STORED ROWS:
◆ ◆ ◆ ◆ ◆ ◆ ◆

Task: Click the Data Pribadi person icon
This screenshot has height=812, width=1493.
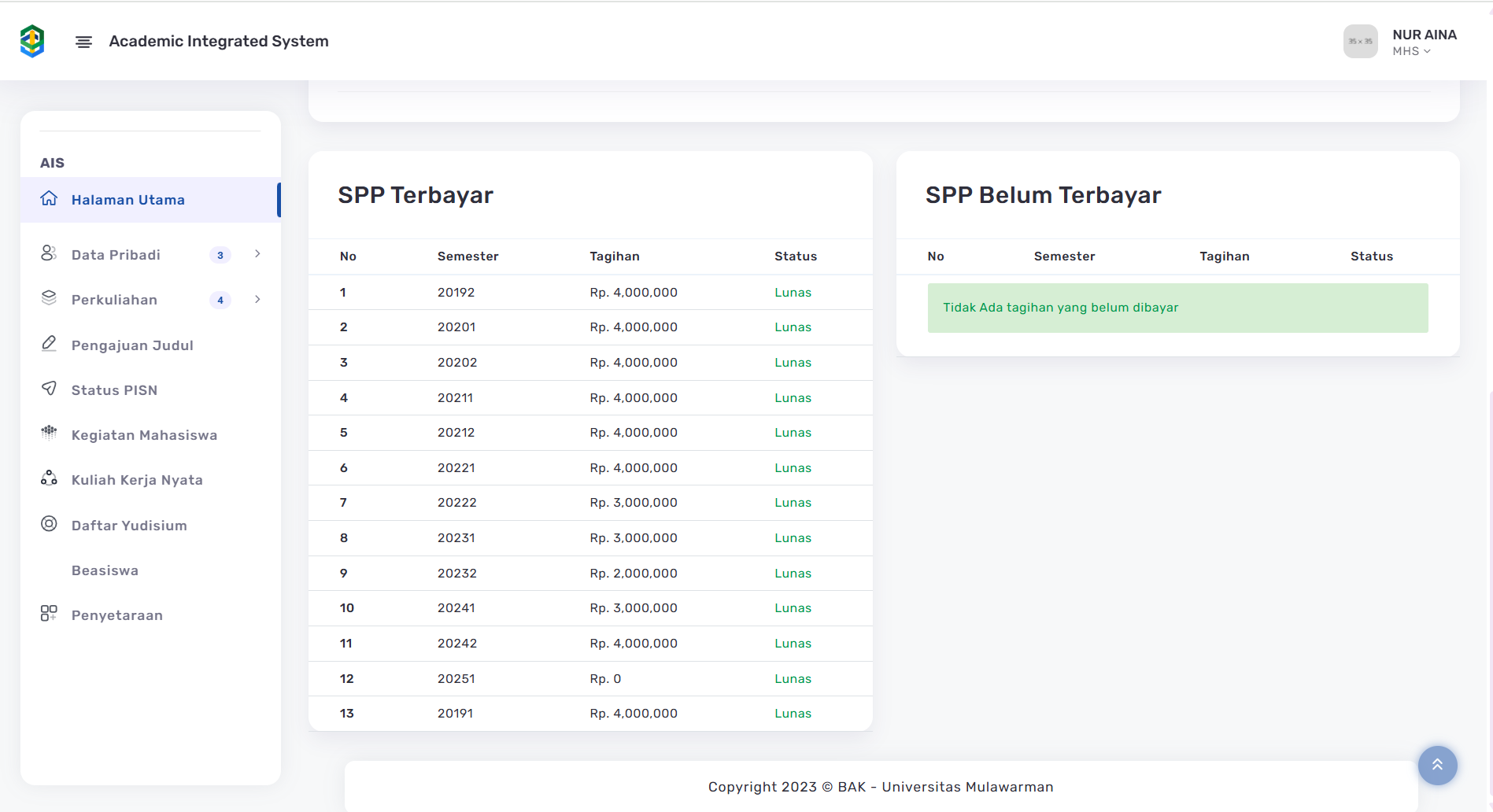Action: coord(49,253)
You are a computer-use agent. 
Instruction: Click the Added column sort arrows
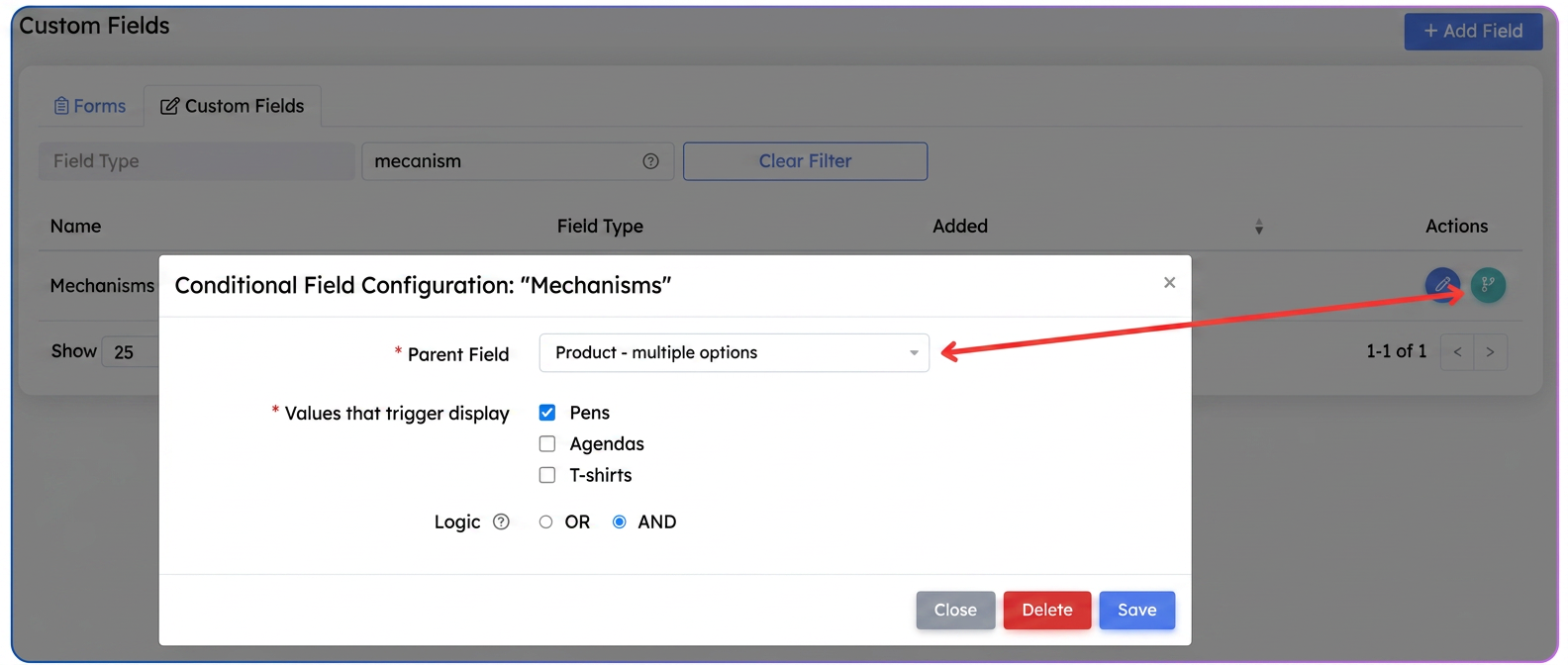(1258, 227)
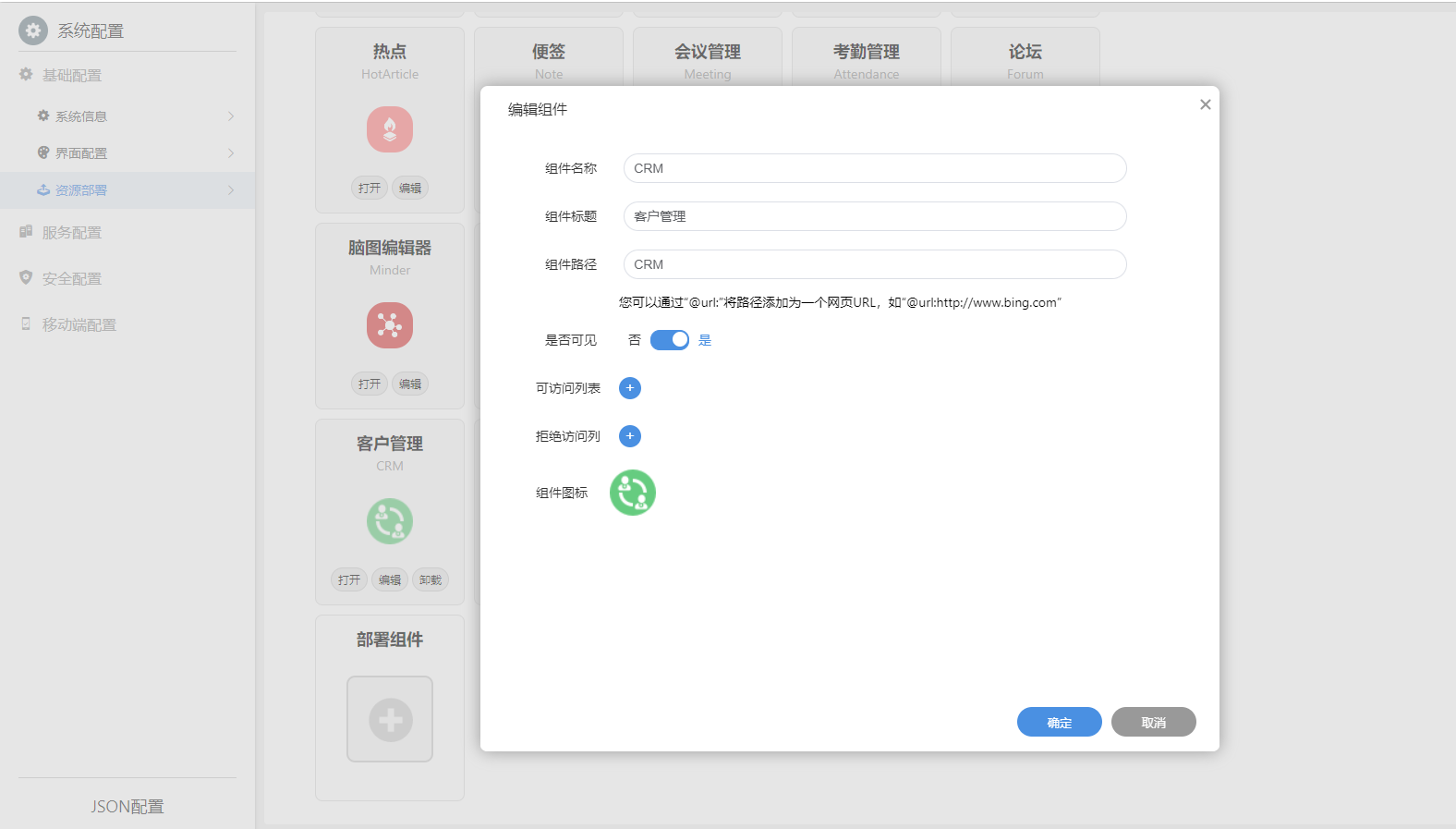Click the 组件标题 input field
This screenshot has height=829, width=1456.
tap(874, 216)
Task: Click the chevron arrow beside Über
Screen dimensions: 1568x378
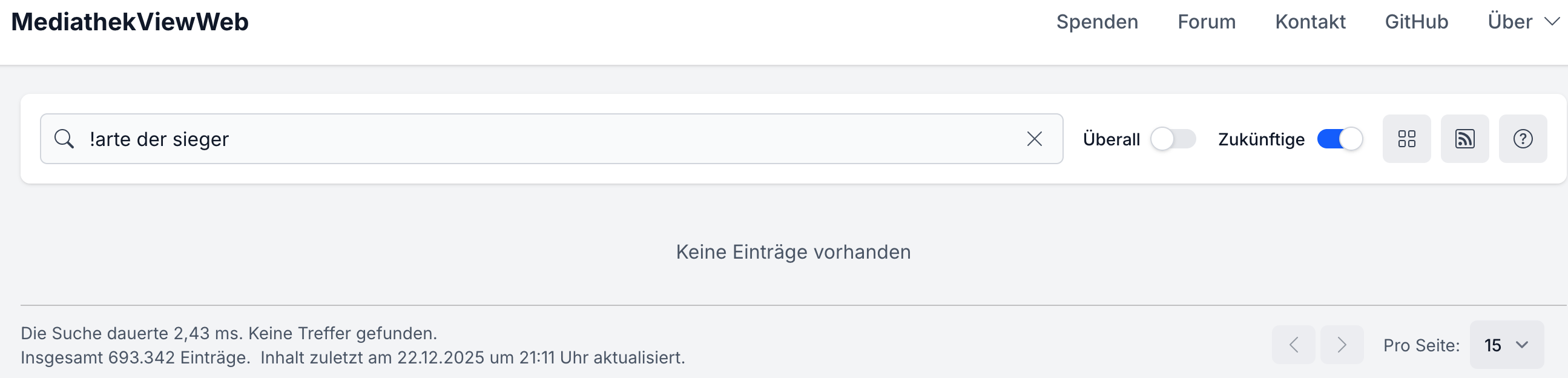Action: (x=1552, y=22)
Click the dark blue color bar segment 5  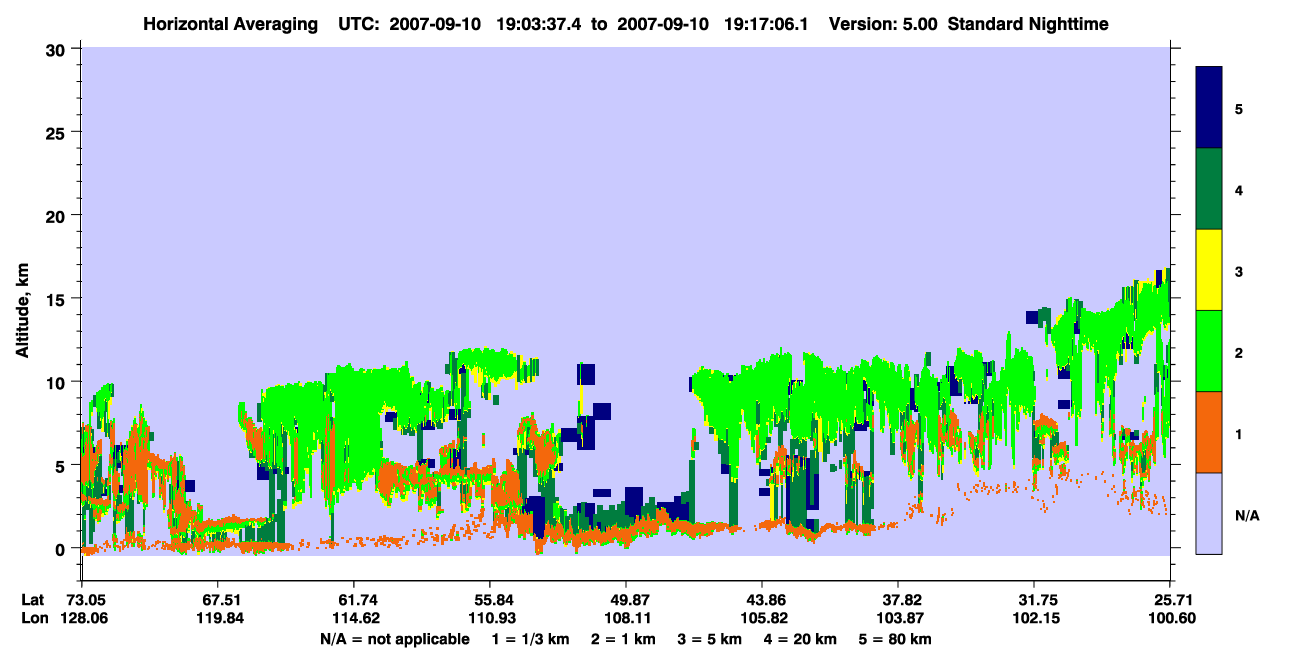pyautogui.click(x=1209, y=107)
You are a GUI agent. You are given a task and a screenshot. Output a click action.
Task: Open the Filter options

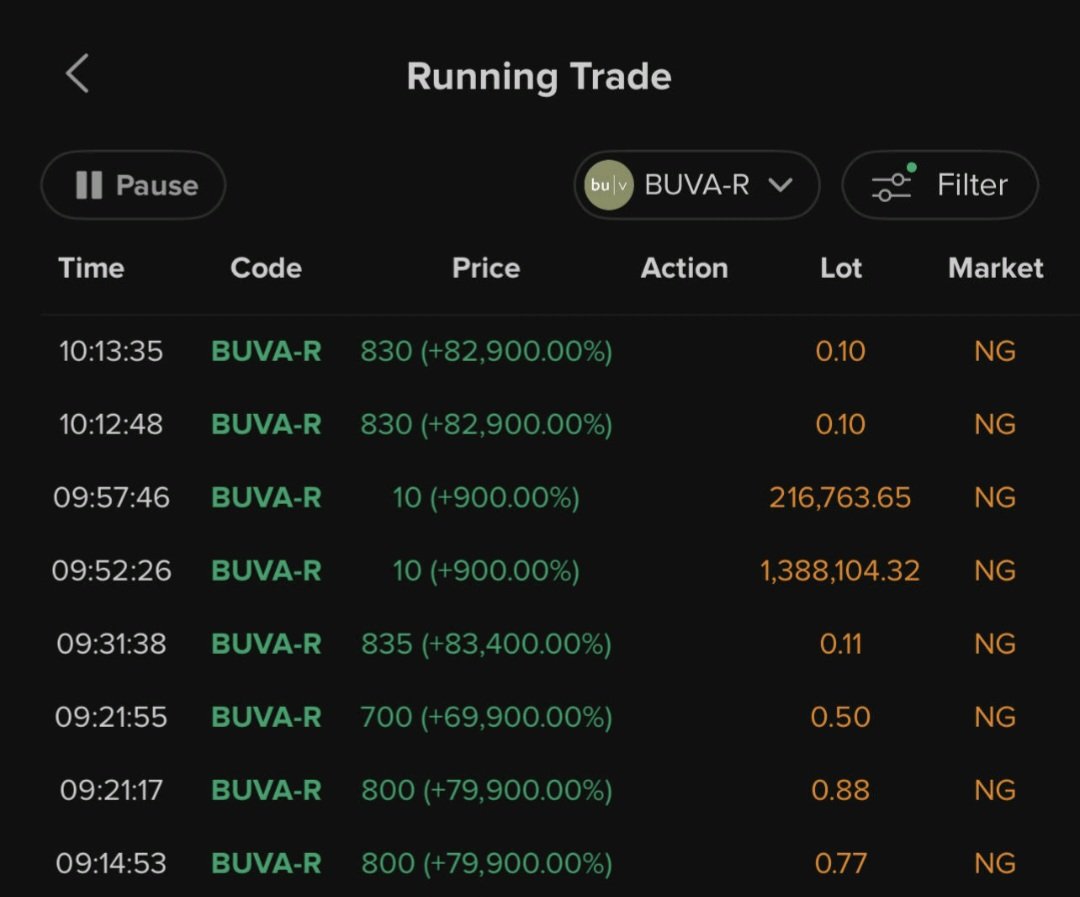pos(939,185)
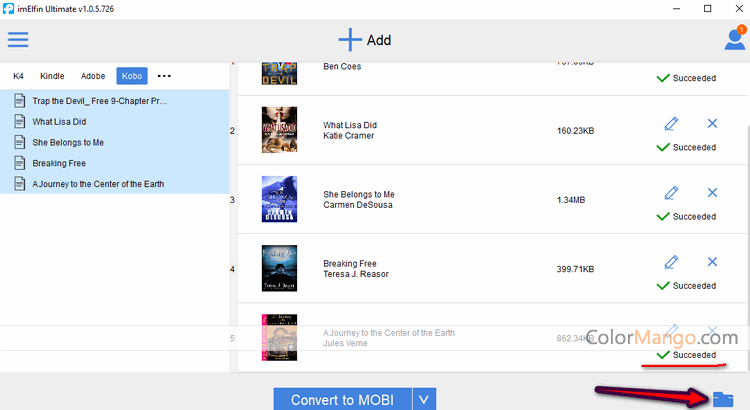The height and width of the screenshot is (410, 750).
Task: Click the Add button
Action: click(x=365, y=40)
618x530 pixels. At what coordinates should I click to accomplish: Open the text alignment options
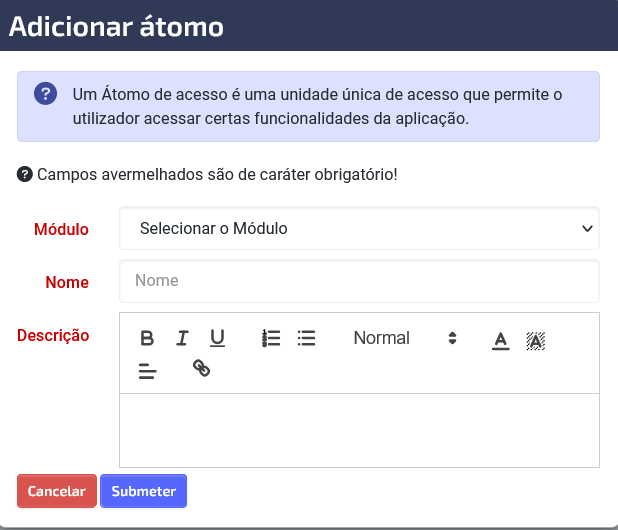147,371

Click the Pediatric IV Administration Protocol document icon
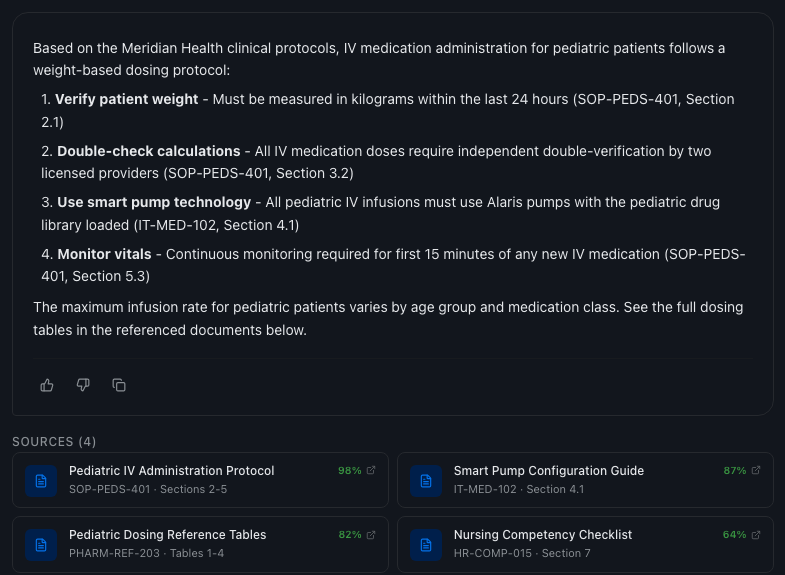click(x=41, y=480)
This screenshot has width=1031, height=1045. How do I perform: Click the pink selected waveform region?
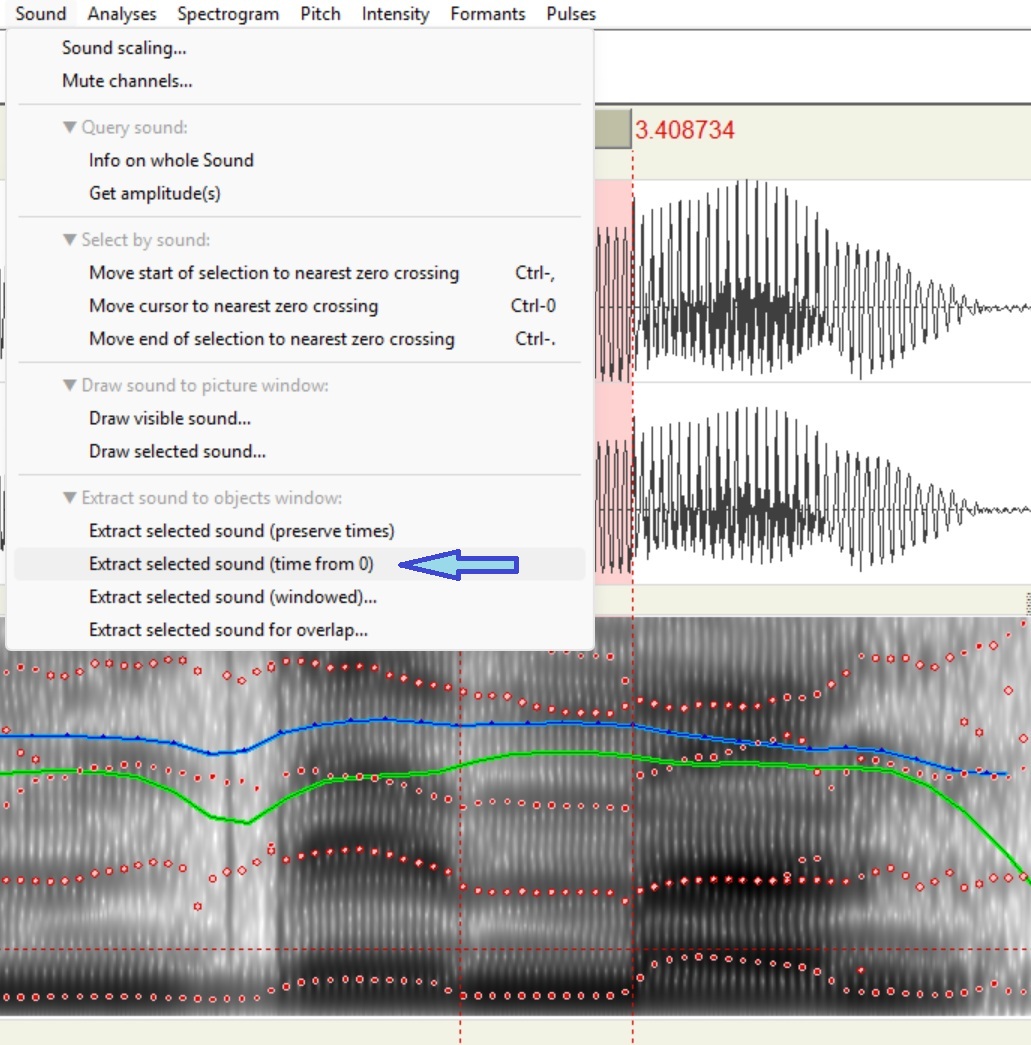(614, 400)
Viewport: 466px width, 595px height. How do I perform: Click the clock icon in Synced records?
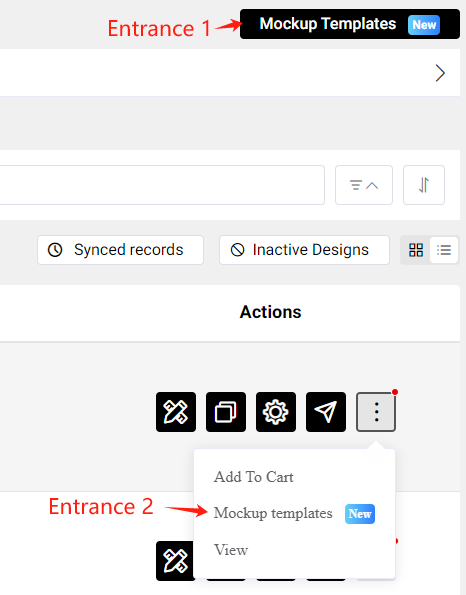55,250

◆ ◆ ◆ ◆ ◆ ◆ ◆

Can you rewrite everything from the line containing "Viewport: 466px width, 595px" down to the end of the items, replacing "clock icon" with "calendar icon" and changing nothing else? Leave the pictures out of your answer.

Viewport: 466px width, 595px height. How do I perform: Click the calendar icon in Synced records?
55,250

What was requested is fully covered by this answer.